═════ EXTRACTED MATERIAL ═════

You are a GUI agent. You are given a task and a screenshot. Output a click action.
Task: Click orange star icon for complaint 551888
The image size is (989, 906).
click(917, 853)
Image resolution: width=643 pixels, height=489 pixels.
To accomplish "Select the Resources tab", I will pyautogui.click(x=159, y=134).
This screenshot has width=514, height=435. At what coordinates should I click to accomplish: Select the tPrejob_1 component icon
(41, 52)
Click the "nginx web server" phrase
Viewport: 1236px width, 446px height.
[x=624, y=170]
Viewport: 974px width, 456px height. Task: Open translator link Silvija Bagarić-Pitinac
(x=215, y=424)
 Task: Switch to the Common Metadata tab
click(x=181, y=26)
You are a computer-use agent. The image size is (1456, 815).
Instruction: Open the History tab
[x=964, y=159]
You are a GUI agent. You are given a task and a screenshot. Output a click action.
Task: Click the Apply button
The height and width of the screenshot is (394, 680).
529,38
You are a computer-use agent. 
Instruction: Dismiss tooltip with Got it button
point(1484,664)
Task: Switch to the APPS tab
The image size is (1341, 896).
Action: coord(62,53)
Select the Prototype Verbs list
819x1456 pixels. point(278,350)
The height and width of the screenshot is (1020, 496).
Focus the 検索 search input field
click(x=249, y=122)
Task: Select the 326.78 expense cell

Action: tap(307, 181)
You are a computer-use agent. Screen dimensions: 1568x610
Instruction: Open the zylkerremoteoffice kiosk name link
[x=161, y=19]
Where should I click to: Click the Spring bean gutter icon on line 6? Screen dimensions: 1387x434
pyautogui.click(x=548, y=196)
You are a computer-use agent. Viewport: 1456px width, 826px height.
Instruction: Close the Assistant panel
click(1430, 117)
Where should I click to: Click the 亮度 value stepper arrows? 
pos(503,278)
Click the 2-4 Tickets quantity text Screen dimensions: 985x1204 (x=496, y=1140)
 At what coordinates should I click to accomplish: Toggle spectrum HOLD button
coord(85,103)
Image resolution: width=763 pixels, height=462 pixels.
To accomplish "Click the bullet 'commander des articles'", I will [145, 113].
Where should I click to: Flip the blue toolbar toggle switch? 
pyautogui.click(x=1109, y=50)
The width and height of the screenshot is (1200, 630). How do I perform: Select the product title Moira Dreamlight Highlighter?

═════

**EXERCISE REQUIREMENTS**
Express the stretch of the data from the line containing "The height and width of the screenshot is (1020, 496)." through the line containing "pyautogui.click(x=548, y=196)" as a JSON list of strings, one string per line, leaving out blank lines.

**SOLVED PROBLEM**
[
  "The height and width of the screenshot is (1020, 496).",
  "Focus the 検索 search input field",
  "click(x=249, y=122)",
  "Task: Select the 326.78 expense cell",
  "Action: tap(307, 181)",
  "You are a computer-use agent. Screen dimensions: 1568x610",
  "Instruction: Open the zylkerremoteoffice kiosk name link",
  "[x=161, y=19]",
  "Where should I click to: Click the Spring bean gutter icon on line 6? Screen dimensions: 1387x434",
  "pyautogui.click(x=548, y=196)"
]